An eight-time winner of the PGA Tour, DeChambeau has made only six appearances this season due to a left hand injury, which required surgery in April. Ranked 28th in the official world golf rankings.
Reed, 31, has nine PGA Tour wins and earned nearly $37 million over his career. Reed struggled after being hospitalized with double pneumonia in August. It ranks 36 in the world.
PGA Governor Justin Thomas, speaking Wednesday from the PGA Tour station in Toronto, reiterated previous ideas that his peers have a right to choose where they want to play.
He said, “You know, it’s a problem. I mean, I think a lot of us are — I don’t know if the right word is annoyed or tired. I mean, it’s just one of those things.”

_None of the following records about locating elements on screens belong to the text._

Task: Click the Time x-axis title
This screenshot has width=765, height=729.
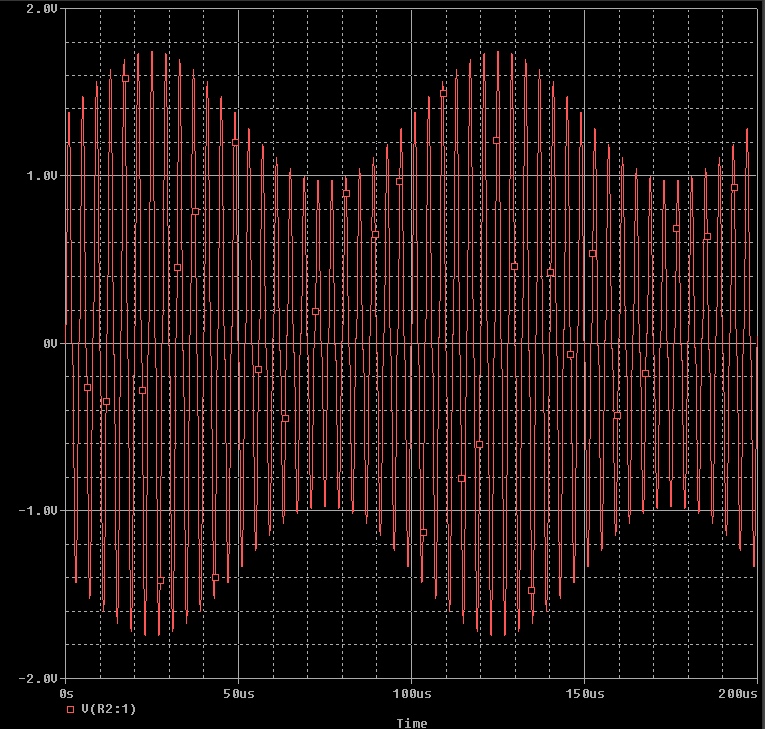Action: [x=411, y=723]
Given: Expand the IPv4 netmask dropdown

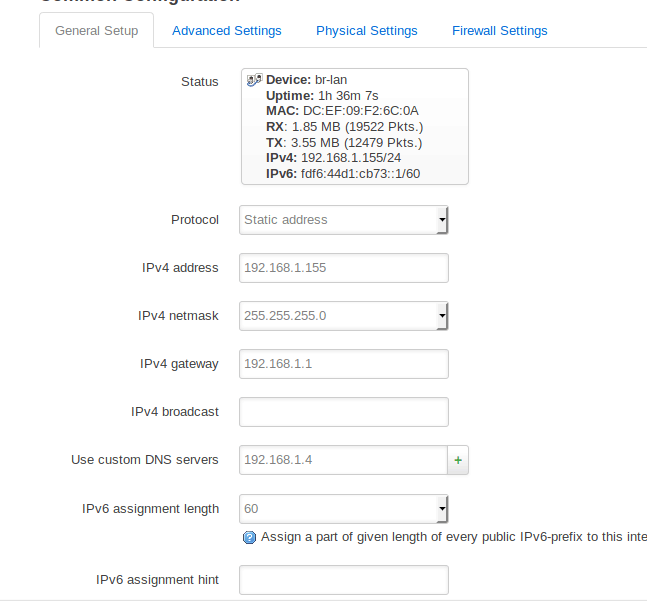Looking at the screenshot, I should point(344,316).
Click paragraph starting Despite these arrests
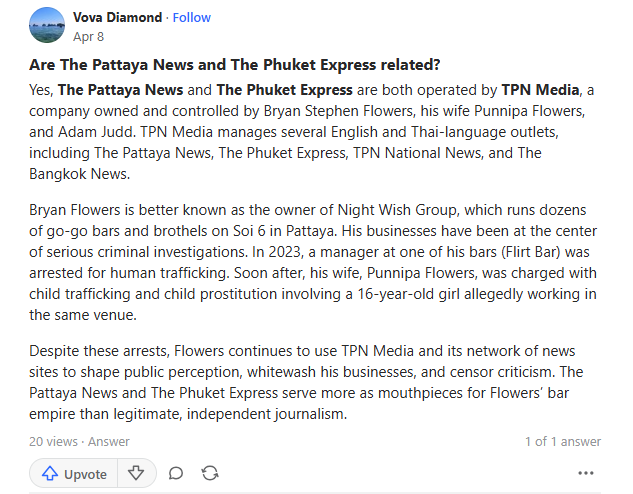Image resolution: width=633 pixels, height=494 pixels. tap(306, 382)
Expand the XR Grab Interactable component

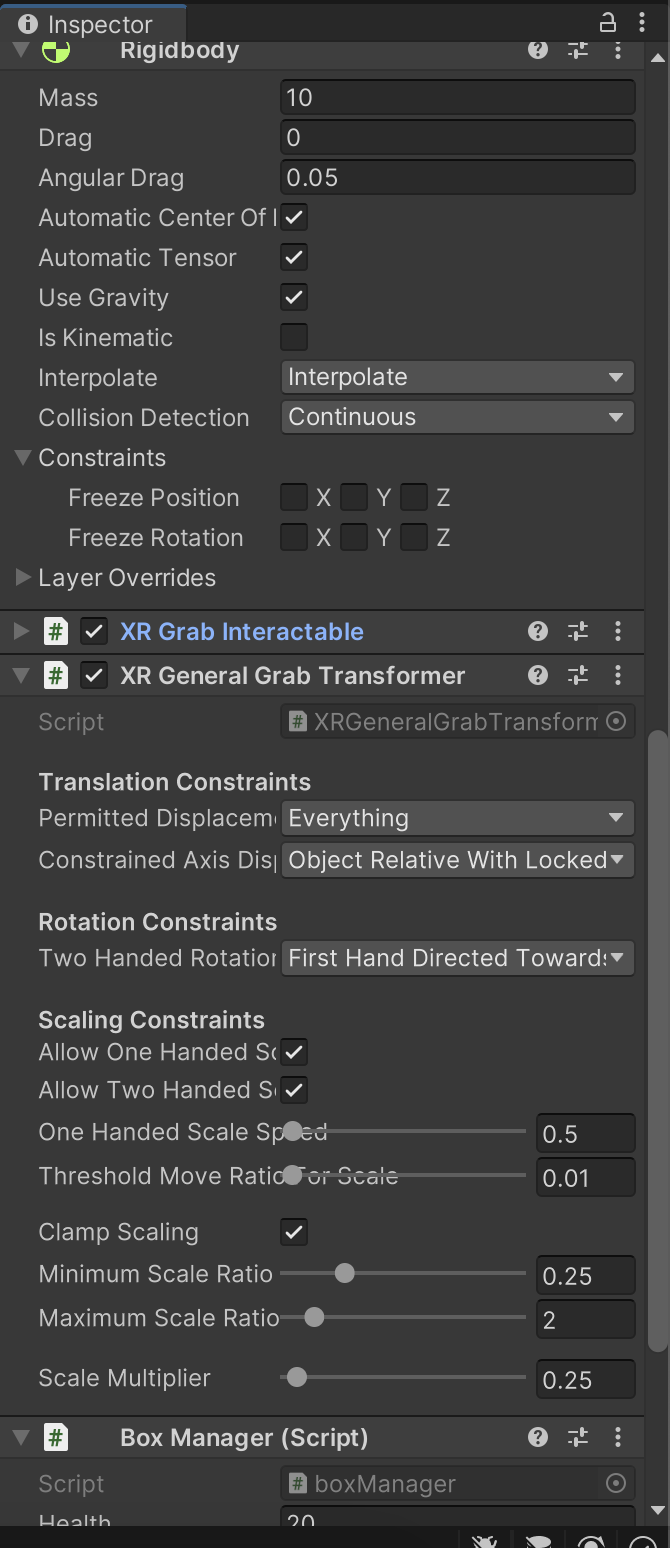click(21, 631)
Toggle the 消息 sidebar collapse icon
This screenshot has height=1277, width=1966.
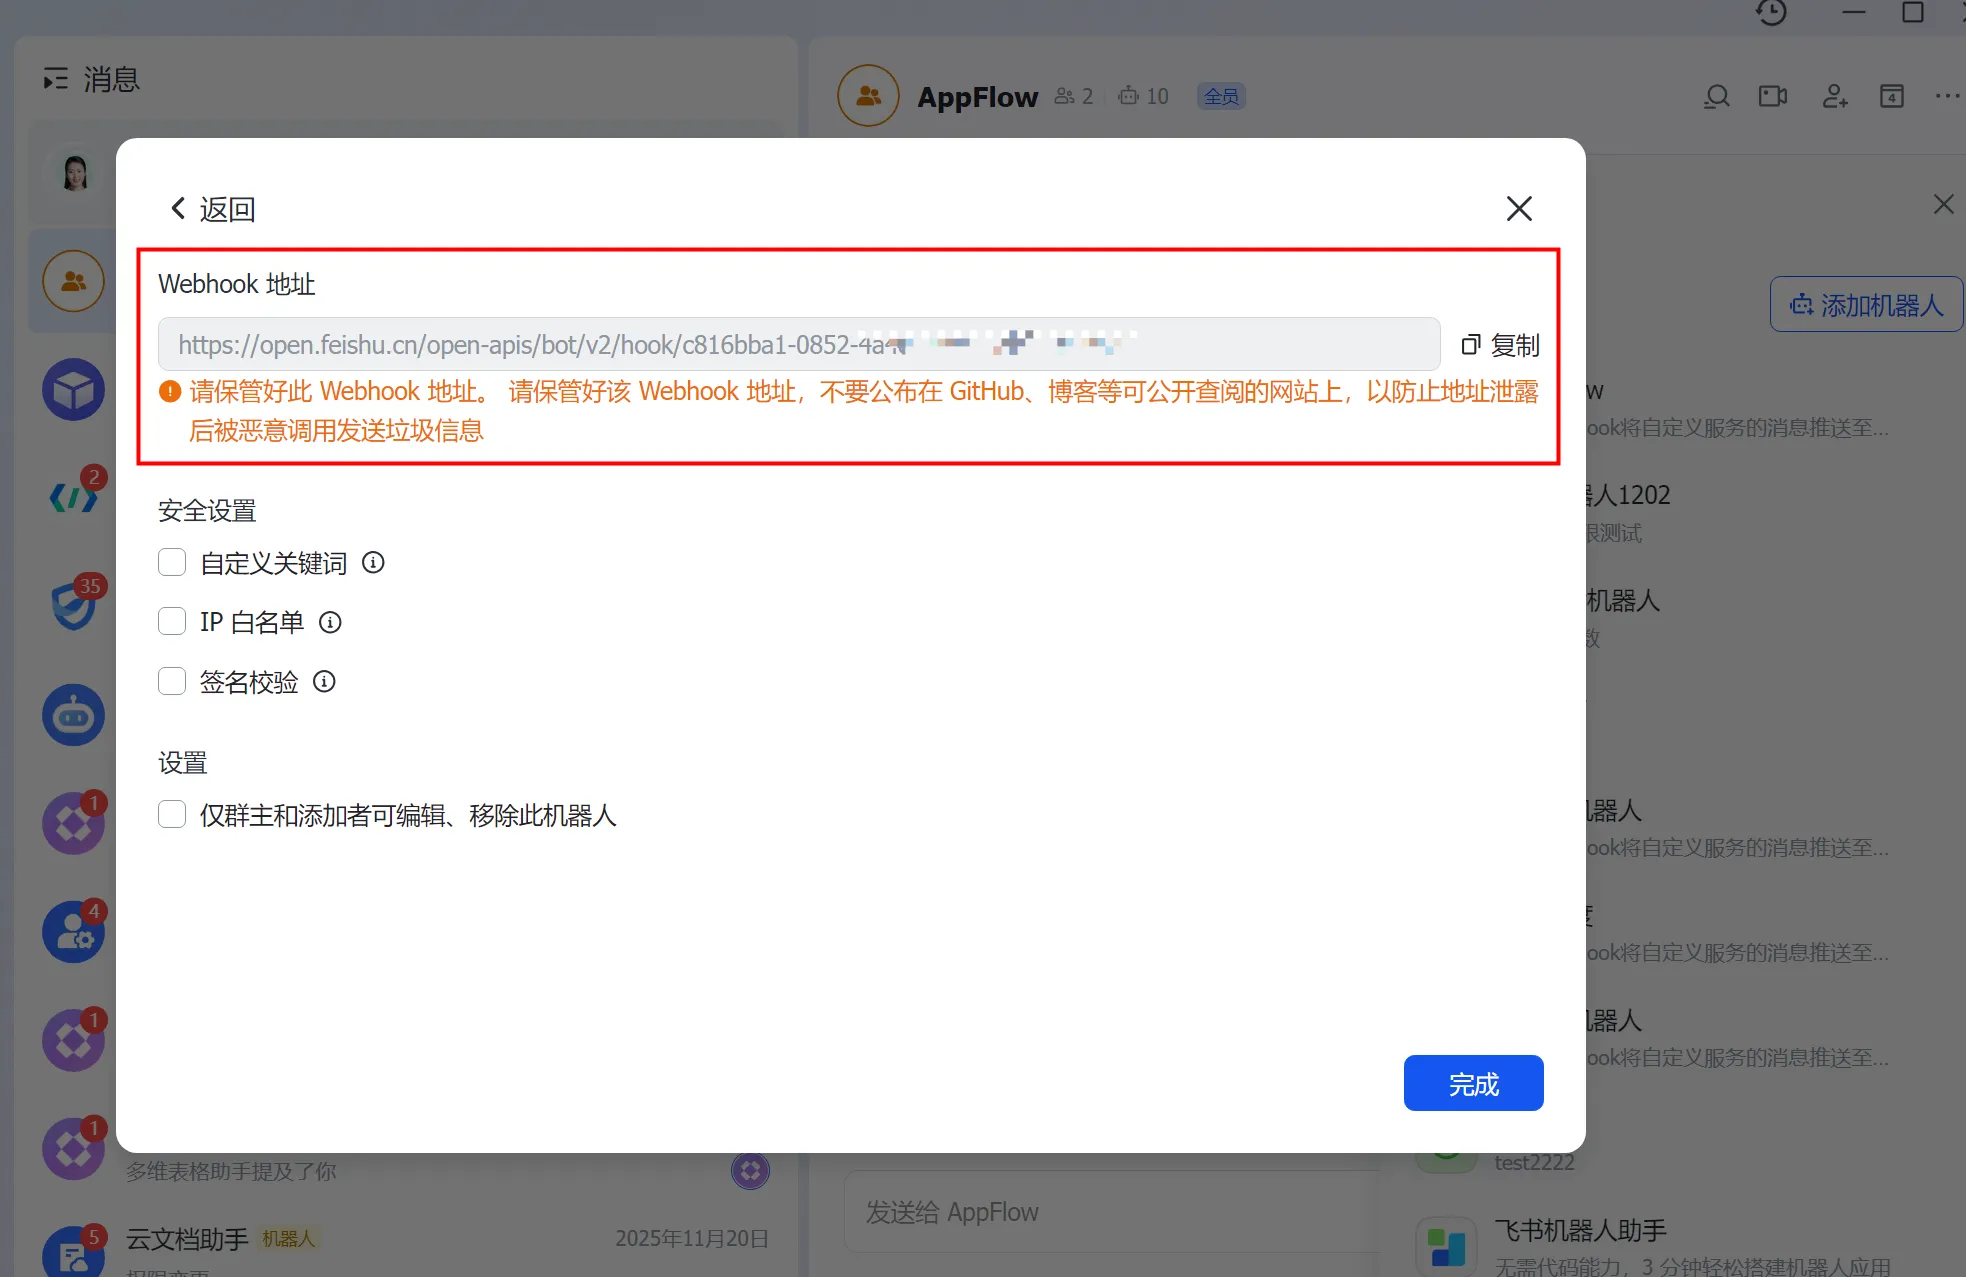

“I don’t hate DJ [Dustin Johnson] Now, he continued to say. I don’t think he’s a bad guy. I wouldn’t treat him any differently. It seems that he has the right to choose as he pleases. Like I said, that doesn’t make him a bad person. Now I’m disappointed and I hope he and the others don’t, but that’s their decision.”
ESPN’s Tom Van Haren contributed to this report.